「獣医」の「年収」はどれくらいですか? 必要な「資格」や「業務内容」について教えてください。
動物好きな人のなかには、将来獣医になりたいと考える人もいるかもしれません。そこで今回は、獣医の年収や必要資格、業務内容を詳しく解説します。 ▼会社員で「年収1000万円」以上の割合は? 大企業ほど高年収を目指せる?
獣医の平均年収
総務省統計局の「令和5年賃金構造統計調査」によると、企業規模10人以上の事業所で働く獣医師の平均給与は、男性でおよそ43万8200円、年間賞与がおよそ103万9700円、平均年収はおよそ629万8100円です。 一方で、女性の平均給与はおよそ34万3600円、年間賞与がおよそ79万5300円、平均年収はおよそ491万8500円となっています。 ■日本の平均年収との比較 国税庁が発表した「令和5年分民間給与実態統計調査結果について」によると、1年を通じて勤務した給与所得者の平均給与は、460万円でした。
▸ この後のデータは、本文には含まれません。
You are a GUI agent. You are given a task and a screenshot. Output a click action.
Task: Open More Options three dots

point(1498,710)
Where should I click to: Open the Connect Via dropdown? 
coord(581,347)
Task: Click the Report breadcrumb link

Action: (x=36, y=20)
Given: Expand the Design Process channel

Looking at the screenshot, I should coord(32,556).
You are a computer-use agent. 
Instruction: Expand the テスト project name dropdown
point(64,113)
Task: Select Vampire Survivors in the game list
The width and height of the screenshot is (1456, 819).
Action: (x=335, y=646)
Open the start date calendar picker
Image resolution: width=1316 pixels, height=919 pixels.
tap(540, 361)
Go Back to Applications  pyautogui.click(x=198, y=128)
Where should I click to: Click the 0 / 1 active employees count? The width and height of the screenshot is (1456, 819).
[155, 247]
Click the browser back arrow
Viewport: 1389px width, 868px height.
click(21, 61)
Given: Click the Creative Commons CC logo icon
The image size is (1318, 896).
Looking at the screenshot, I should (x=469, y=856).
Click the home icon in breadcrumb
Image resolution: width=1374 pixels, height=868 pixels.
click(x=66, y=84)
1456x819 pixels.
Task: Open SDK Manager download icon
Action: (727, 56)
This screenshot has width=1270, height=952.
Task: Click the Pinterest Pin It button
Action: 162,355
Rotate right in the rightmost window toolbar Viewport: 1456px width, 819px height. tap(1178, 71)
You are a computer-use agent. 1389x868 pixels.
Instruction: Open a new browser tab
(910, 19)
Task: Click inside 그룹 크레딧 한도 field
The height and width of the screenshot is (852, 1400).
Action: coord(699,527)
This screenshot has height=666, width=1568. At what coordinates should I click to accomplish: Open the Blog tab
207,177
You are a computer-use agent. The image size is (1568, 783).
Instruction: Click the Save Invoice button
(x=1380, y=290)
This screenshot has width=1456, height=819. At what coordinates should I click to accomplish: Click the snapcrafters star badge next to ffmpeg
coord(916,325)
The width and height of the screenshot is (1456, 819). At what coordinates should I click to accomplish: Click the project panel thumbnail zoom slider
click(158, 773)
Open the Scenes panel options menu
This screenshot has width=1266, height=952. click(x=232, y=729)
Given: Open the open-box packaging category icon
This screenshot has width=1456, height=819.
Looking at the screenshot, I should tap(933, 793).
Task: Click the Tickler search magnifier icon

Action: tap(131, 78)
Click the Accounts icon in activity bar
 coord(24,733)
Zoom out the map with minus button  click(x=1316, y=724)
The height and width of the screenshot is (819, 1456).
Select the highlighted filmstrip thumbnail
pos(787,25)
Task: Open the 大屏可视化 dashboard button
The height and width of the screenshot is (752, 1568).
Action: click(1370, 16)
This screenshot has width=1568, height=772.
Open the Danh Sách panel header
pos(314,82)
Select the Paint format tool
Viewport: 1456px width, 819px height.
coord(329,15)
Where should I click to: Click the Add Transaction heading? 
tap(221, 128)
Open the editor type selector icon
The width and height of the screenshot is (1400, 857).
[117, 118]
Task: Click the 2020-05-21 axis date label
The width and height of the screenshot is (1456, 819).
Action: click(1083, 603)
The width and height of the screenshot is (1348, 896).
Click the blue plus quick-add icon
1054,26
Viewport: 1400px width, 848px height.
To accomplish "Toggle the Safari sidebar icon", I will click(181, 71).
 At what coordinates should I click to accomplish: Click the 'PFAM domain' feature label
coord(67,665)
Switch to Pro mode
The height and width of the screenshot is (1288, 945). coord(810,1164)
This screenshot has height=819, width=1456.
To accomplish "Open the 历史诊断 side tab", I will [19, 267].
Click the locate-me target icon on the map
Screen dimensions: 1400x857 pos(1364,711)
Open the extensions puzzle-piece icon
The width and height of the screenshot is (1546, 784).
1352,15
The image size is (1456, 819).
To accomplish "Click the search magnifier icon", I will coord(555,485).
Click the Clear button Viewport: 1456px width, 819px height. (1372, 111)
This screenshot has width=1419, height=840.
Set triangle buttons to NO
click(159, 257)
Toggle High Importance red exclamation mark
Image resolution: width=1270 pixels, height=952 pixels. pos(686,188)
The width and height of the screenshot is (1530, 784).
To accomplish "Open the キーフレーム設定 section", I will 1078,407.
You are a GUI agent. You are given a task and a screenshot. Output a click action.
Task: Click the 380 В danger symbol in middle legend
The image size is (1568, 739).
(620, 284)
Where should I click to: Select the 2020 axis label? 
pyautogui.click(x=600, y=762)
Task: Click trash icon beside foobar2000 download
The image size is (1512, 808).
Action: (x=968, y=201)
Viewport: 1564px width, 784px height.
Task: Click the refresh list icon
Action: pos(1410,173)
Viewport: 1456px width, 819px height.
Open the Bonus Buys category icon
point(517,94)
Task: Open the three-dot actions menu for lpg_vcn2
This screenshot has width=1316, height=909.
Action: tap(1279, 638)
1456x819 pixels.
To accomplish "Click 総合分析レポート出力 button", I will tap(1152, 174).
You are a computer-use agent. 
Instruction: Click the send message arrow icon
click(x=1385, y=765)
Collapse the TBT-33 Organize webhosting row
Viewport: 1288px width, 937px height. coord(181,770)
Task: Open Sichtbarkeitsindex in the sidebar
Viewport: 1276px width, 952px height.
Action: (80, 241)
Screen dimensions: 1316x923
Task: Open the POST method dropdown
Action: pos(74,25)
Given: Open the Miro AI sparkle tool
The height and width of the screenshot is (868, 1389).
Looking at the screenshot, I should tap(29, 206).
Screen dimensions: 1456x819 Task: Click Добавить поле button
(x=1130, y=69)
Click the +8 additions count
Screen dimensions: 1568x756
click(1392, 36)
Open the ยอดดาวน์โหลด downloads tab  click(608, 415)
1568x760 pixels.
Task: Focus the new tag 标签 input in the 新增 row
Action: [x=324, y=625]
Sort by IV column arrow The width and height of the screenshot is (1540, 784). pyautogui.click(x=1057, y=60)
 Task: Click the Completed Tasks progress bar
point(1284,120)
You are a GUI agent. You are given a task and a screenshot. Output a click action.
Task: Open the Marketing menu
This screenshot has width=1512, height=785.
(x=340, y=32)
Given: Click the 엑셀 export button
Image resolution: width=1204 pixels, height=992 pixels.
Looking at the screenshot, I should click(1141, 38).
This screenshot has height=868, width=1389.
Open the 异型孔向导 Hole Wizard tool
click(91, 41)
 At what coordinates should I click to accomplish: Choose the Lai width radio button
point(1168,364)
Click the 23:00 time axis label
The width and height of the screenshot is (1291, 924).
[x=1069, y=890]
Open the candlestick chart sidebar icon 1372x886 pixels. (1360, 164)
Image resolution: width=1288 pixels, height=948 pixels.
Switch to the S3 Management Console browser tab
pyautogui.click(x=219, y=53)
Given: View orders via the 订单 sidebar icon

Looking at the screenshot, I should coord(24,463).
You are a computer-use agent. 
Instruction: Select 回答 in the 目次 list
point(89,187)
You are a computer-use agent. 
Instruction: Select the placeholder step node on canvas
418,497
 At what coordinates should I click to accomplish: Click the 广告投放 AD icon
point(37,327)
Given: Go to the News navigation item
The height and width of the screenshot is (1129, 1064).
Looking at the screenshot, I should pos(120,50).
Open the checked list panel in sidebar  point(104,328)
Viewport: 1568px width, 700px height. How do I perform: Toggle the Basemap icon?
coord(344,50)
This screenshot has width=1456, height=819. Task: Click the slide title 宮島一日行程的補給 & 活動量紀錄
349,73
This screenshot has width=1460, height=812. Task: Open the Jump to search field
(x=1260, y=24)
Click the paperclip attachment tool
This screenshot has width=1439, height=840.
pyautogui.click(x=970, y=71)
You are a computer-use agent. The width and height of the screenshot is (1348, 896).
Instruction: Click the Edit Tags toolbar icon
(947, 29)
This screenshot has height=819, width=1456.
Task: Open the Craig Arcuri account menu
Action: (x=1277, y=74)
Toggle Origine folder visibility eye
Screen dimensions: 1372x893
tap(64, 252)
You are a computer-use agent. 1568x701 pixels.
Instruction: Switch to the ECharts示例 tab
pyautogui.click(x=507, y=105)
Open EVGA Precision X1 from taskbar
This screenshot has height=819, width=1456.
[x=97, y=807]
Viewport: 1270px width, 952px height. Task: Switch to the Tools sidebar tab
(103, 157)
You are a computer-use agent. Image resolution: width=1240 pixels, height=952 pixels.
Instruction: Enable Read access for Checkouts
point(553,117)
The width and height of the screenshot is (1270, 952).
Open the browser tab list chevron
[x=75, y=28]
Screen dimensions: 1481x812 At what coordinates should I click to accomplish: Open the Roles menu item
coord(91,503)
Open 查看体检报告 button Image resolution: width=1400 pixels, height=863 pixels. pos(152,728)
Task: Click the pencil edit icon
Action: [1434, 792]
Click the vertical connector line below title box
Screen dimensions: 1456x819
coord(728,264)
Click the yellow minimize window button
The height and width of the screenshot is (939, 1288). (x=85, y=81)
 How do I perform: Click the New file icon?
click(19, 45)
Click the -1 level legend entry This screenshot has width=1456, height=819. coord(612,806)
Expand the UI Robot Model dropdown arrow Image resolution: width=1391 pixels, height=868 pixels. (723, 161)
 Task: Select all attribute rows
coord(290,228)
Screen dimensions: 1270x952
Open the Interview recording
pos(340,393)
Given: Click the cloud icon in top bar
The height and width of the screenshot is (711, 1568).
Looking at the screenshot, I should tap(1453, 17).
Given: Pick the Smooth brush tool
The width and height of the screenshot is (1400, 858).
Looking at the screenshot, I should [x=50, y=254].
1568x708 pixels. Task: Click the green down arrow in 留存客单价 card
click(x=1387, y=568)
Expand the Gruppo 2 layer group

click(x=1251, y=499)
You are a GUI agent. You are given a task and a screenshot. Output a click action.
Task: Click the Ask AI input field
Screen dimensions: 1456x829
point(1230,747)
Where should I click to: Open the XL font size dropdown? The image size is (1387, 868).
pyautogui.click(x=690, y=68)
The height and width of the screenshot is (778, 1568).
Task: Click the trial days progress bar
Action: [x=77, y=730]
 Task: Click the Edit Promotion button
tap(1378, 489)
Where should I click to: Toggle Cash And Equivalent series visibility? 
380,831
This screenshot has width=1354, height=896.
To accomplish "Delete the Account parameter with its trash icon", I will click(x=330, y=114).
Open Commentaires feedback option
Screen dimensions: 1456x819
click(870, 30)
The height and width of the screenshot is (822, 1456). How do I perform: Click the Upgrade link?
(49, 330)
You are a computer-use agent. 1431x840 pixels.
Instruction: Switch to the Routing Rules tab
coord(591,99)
そのため、一般的な会社員と比較すると、獣医師の平均年収は高い水準である可能性があることが分かります。 ただし、獣医師の業務内容は非常にハードだといわれています。そのため、給与と業務内容が見合っていないと感じる人もいるかもしれません。
獣医師としての代表的な仕事
獣医師とひとことでいっても、動物病院や動物園、水族館、検疫所・動物検疫所(空港・海港)、保健所、JAのような農業関連団体、薬品メーカーなど、さまざまな現場での活躍が期待される職種です。 ここでは、獣医師としての代表的な仕事をいくつかご紹介します。 1.小動物臨床 動物病院において、ペットとして飼育される動物たちの治療やケアをする仕事です。街の開業医として活躍する獣医師もいれば、特定の医療分野や動物種の専門医として活躍する獣医師も増えてきているようです。 2.産業動物診療 牛や豚、鶏などの食肉用動物や競走馬を診察する仕事です。小動物臨床と比較して、大動物の獣医師とも呼ばれているようです。動物の健康管理や伝染病の予防、品種改良や品質向上の研究などが主な業務だといわれています。 3.病理検査 特殊検査 動物病院からの依頼を受けて、動物の体から採取された病変部分の精密検査を行う仕事です。一般的に、企業に在籍して業務を行うケースが多いようです。 4.公衆衛生 公衆衛生を担当する獣医師は、主に公務員獣医師と呼ばれています。狂犬病やBSEのような人獣共通感染症への対応や水質土壌管理、食肉検査、空港や港における入国時の検疫業務などが主な仕事です。 5.薬品の製造・販売 製薬会社や薬効薬理試験の受託研究機関に在籍し、実験動物の管理を行う仕事です。薬品開発に携わったり、薬品販売時の効能や使用法、副作用について説明したりすることもあります。国内企業だけでなく、外資系企業で勤務するケースも多くあるようです。 6.野生動物・動物園 主に、動物園での動物の管理や治療、野生動物の保護、生態系の確認・調査を行う仕事です。近年では、個体数が減少する動物に対して、絶滅を回避するための研究をするケースもあるようです。